Al verse descubierto, Longange montó en cólera y mandó le golpeasen con
una pieza para domar elefantes, que es un cuero lleno de púas. El otro
negro se niega, y el mismo Longange tomó el flagelo y le golpea como un
poseso mientras le grita que deje el teatro, pida perdón y se quite
“esos trapos”. Pero el santo mártir calla y sufre. Longange le quita el
escapulario, lo pisotea y lo da a su perro, que lo destroza.
Le deja tirado en el suelo el belga, chorreando sangre, hasta que manda
lo metan en un calabozo lleno de ratas, por miedo a que se conozca lo
que ha hecho, y menos se entere un inspector de la empresa, de nombre
Potama, que estaba por la zona. En la improvisada cárcel sufre y reza
Isidoro hasta que un día logra escapar, arrastrándose.

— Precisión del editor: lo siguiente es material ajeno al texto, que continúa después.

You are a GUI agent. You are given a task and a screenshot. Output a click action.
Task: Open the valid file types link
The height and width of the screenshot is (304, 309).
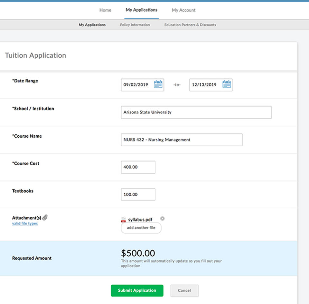25,223

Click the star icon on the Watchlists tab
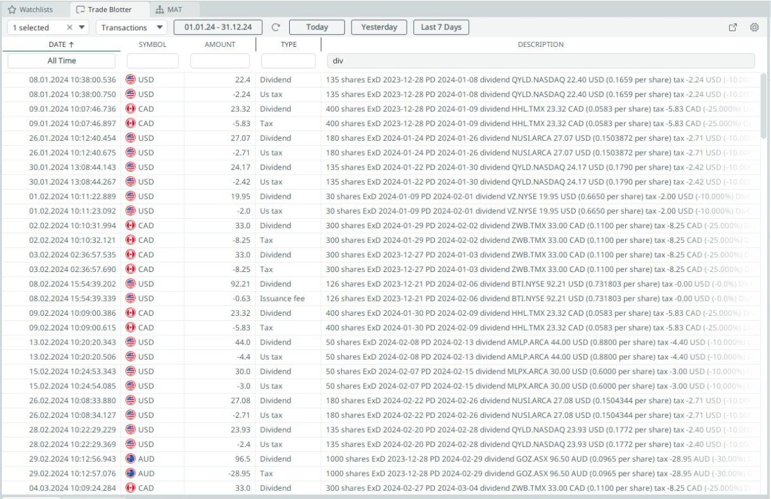coord(12,10)
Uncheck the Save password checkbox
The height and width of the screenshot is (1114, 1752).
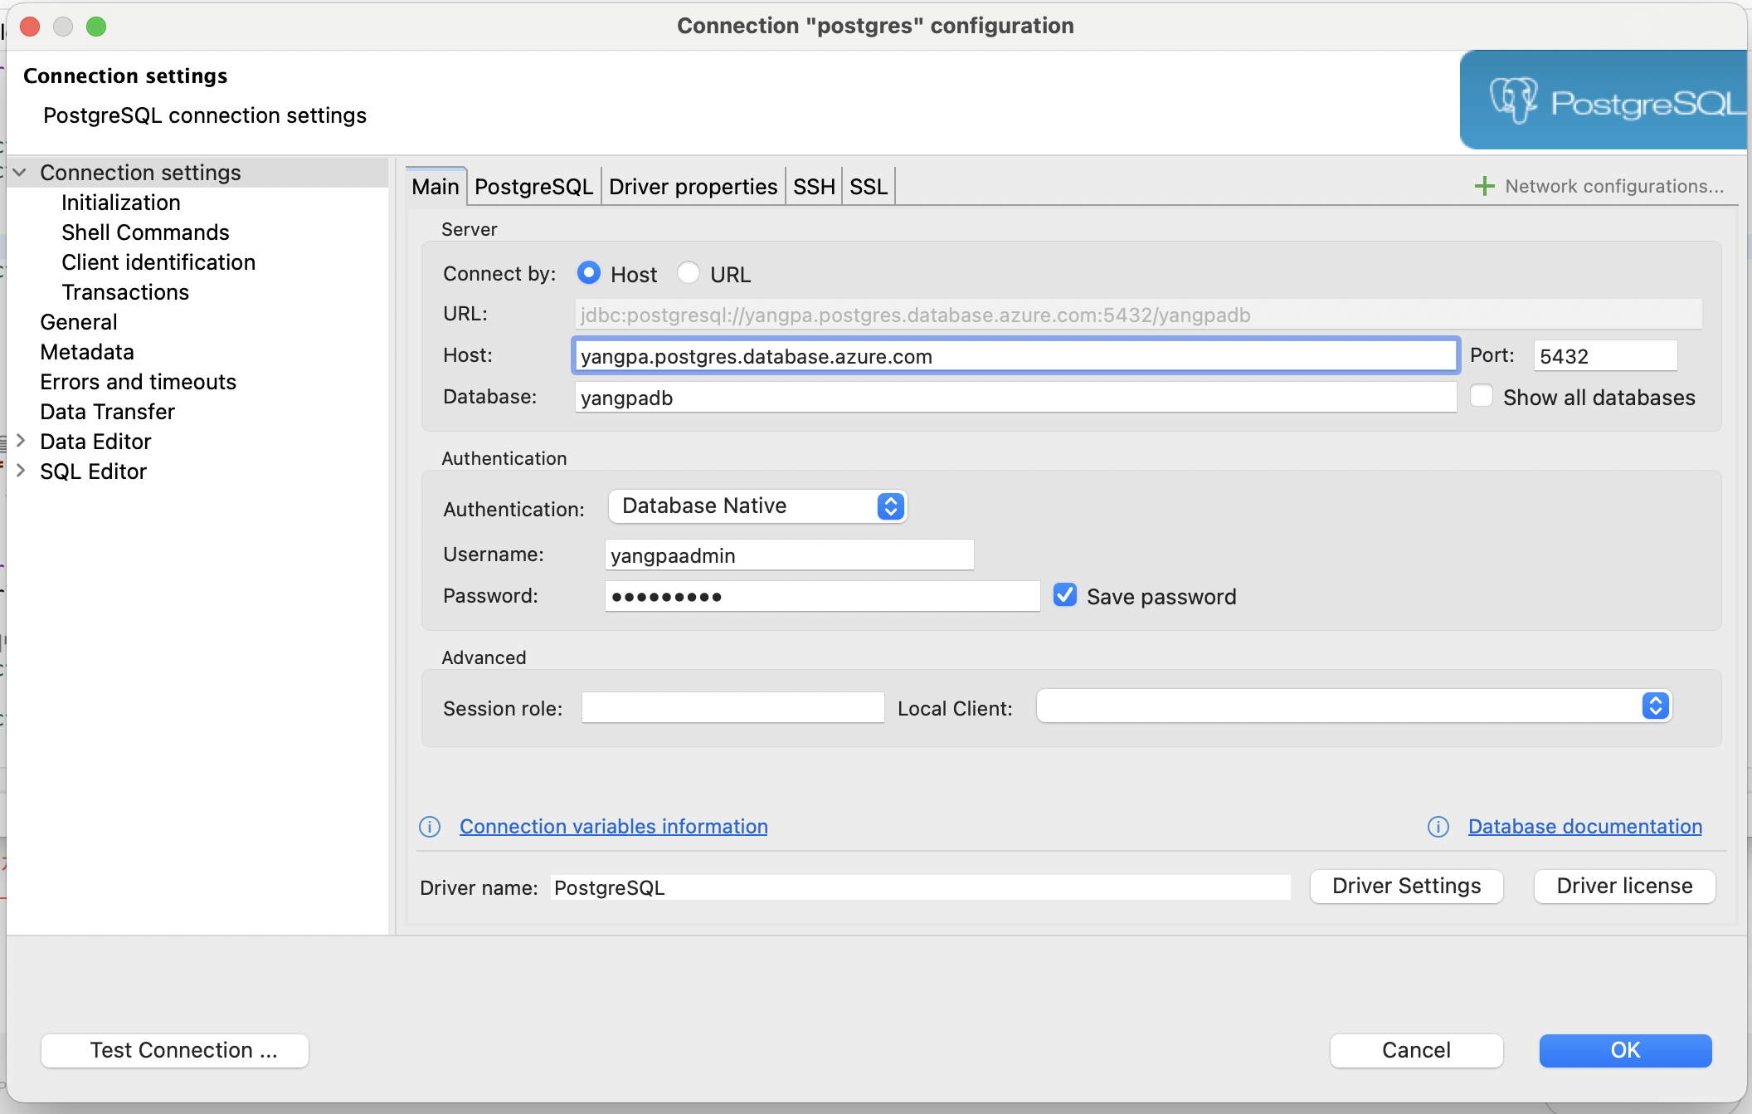click(x=1065, y=595)
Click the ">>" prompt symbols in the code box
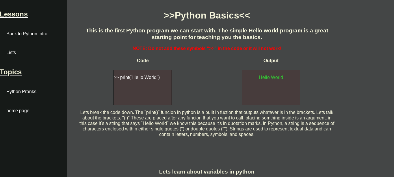Screen dimensions: 394x177 [116, 78]
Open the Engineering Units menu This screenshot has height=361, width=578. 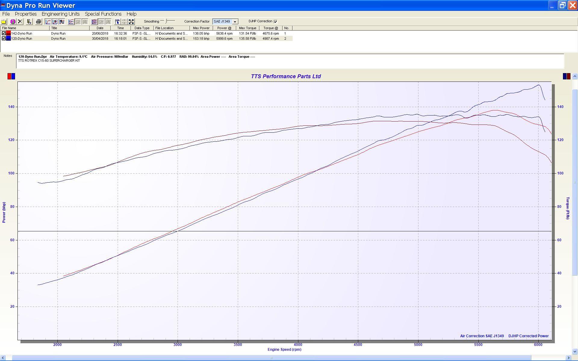coord(61,14)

En ese estado lo
encuentra Moyá Mptsu, criado del inspector Potama. Isidoro le dice: "Si
ves a mi madre, si vas a casa del juez, si vas a la residencia del
padre, diles a todos que muero porque soy cristiano". Mas no muere, se
recupera de las heridas con unos amigos y una vez mejor, vuelve a su
rutina de piedad y enseñanza del catecismo. Pero Longange no está
tranquilo, su odio es satánico, y de nuevo le castiga brutalmente con el
látigo para elefantes. No logra matarle, entonces le arroja otra vez al
calabozo, en esta ocasión atado sujetado por los pies con dos argollas
de hierro. Todo por Cristo.
Ante una inspección, Longange manda se lleven a aquel desecho humano
para que no le vean herido. En una distracción de los negros que le
arrastran, Isidoro comienza a alejarse por un pantano, hasta un
embarcadero. Allí le acogen con espanto, pues las heridas se le pudren y
los gusanos hacen pasto con su cuerpo. El 25 de julio le visitan los
misioneros, que le confiesan y le dan la Eucaristía. Isidoro llora con
ellos y les cuenta la causa de su martirio: “El blanco no amaba a los
cristianos. No quería que yo llevara el hábito de María, el escapulario.
Me insultaba cuando rezaba". Y añade “no tiene importancia que yo muera.
Si Dios quiere que viva, viviré, si Dios quiere que muera, moriré. Me da
igual". El misionero le pregunta si odia a su agresor, y como buen santo
responde: “No estoy enojado contra el blanco, el que me haya flagelado
es asunto suyo, no mío. Sí, si muero pediré por él en el cielo".
El 15 de agosto, día grande de su amada Virgen María, escupe sangre y
pus, y aunque la fiebre y los dolores le consuman se levanta y participa
en las oraciones. Una vez vuelto a su rincón, muere con el rosario en
las manos. Los cristianos le entierran con la certeza de que ha muerto
por la fe. Con veneración ponen en sus manos el rosario y al cuello su
santo Escapulario. El 25 de abril de 1994, el papa San Juan Pablo II lo
beatificó. Aunque no perteneció directamente a la Orden del Carmen,
forma parte de ella como todos los que usan el Escapulario, y en su
caso, su amor por el hábito de la Madre de Dios le hace todo un
carmelita. Su memoria se celebra el 12 de agosto.